Pill Mill Laws Proven to Reduce Opioid Prescribing


Opioid prescribing in Florida moderately declined around the same time the state instituted pill mill laws and a Prescription Drug Monitoring Program.

Opioid prescribing in Florida moderately declined around the same time the state instituted pill mill laws and a Prescription Drug Monitoring Program (PDMP).

Through PDMPs, pharmacists can play an active role in identifying individuals who may be at risk for opioid abuse and misuse, Lainie Rutkow, JD, PhD, MPH, associate professor at the Johns Hopkins Bloomberg School of Public Health, told Pharmacy Times.

“PDMPs are an important tool for pharmacists because they provide information about individuals’ prescription drug history,” Dr. Rutkow said. “Using this information in combination with their professional knowledge and expertise, pharmacists may identify individuals who are at high risk for abuse or misuse of prescription opioids.”

Florida in particular saw prescription drug overdose deaths increase more than 80% from 2003 to 2009, Dr. Rutkow and co-authors highlighted in a recent study. Reacting to the rise in opioid-related addiction and overdose, the state instituted laws aimed at pill mills or “rogue” pain management clinics in 2010, establishing prescribing and dispensing recommendations while asking centers to register with the state and have a physician owner.
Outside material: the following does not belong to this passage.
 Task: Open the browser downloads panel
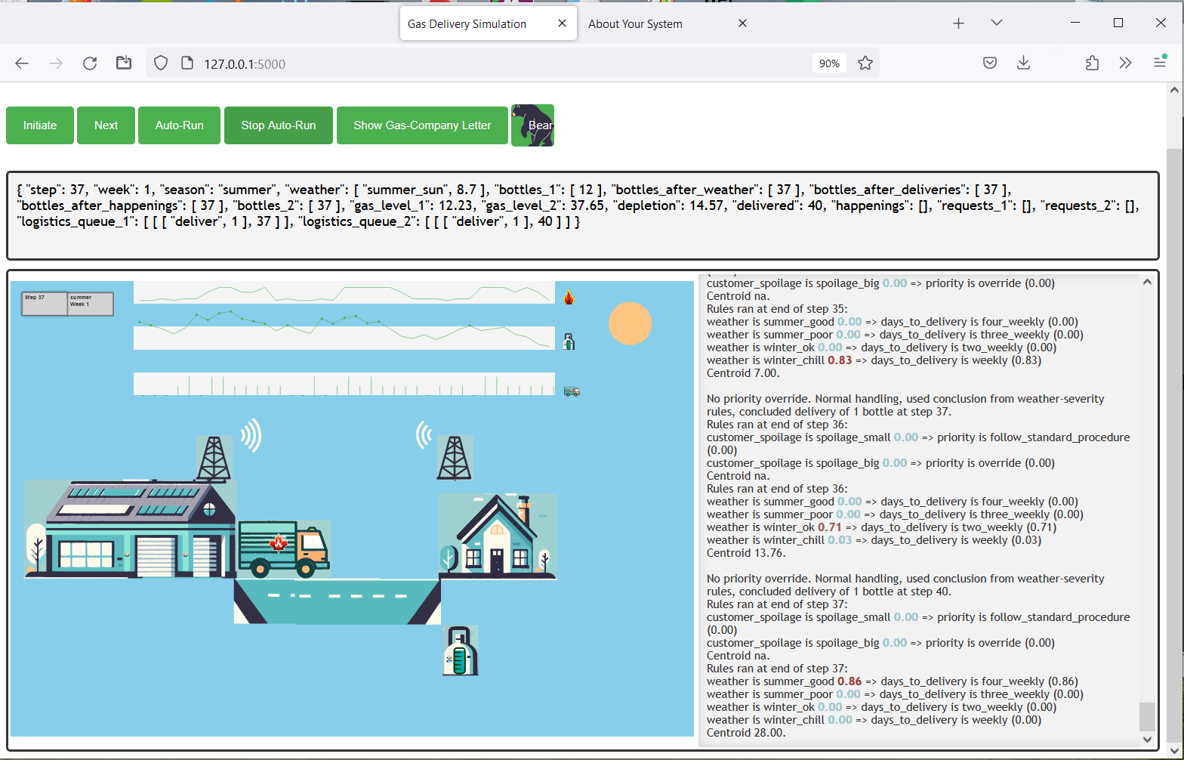(x=1023, y=63)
Florida also started up a PDMP in September 2011.

While other studies have shown drops in drug-related overdoses with these measures, the current researchers maintained that their study was unique in that it looked at how Florida’s measures could affect opioid prescribing.

Georgia served as a control state in the study because it had not implemented a pill mill law or PDMP in the examined period between 2010 and 2012.
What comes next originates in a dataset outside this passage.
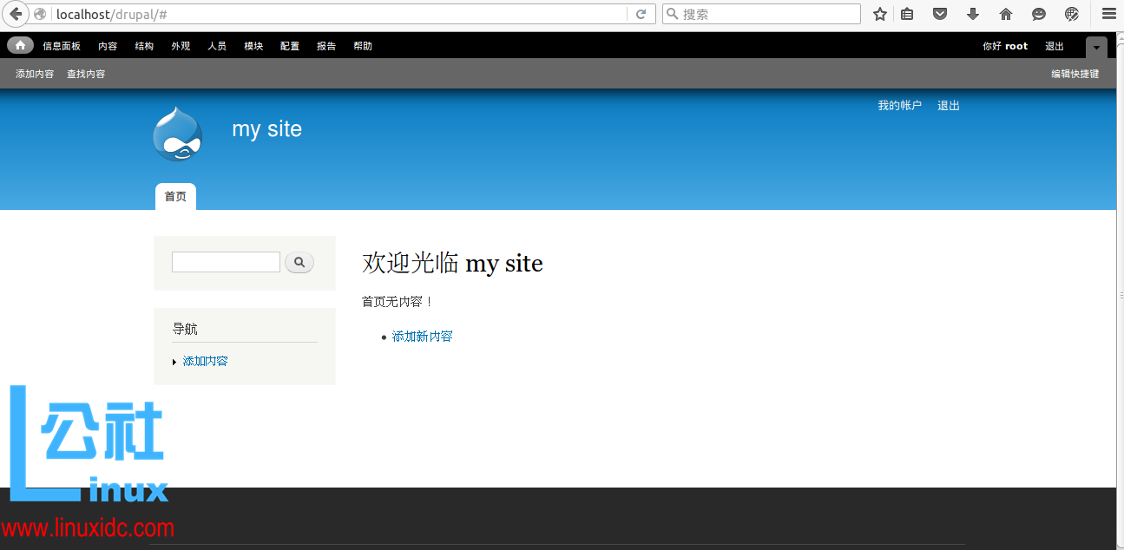Click the Firefox home icon
The width and height of the screenshot is (1124, 550).
pos(1005,14)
After tracking 2829 pharmacies, 431,890 prescribers, and 2.6 million patients in Florida and Georgia from July 2010 to September 2012, the researchers determined that there were about 480 million total prescriptions written, nearly 8% of which were for opioids.

Roughly 77% of the prescriptions analyzed were filled at chain stores, while dispensing at independent retailers (9.9%), food stores (9%), and mass merchandisers (3.7%) was less common.

Prior to the Sunshine State’s efforts to curb opioid abuse, opioid volume on a monthly basis, average morphine milligram equivalent (MME) per transaction, days’ supply, and dispensed prescriptions were higher in Florida than Georgia.

One year after the control measures took effect, there was a 1.4% decrease in opioid prescriptions, a 2.5% decrease in opioid volume, and a 5.6% decrease in MME per transaction. These decreases were most significant among prescribers and patients with the highest baseline opioid prescribing and use, the researchers found.

By comparison, Georgia also saw decreases in these areas, but they were not as high as Florida’s. Total opioid volume decreased 2.3% in Georgia, while the average MME per transaction decreased 4.7%.

Although the average monthly MME per transaction in Florida increased from July 2010 through June 2011, it decreased about 36% from October 2011 to September 2012, the researchers found.

“Comparatively, decreases in Georgia’s monthly total MME per transaction during this period were negligible,” they stated.

All in all, Florida’s opioid-related policy changes were associated with prescribers in the 99th percentile of total opioid volume at baseline lowering their prescribing volume by around 600,000 5-mg hydrocodone bitartrate tablets per month.

“Our results are important given soaring rates of prescription opioid abuse, as well as the prominent role that laws have in shaping states’ responses to the epidemic,” the researchers concluded.

Their results were published in JAMA Internal Medicine.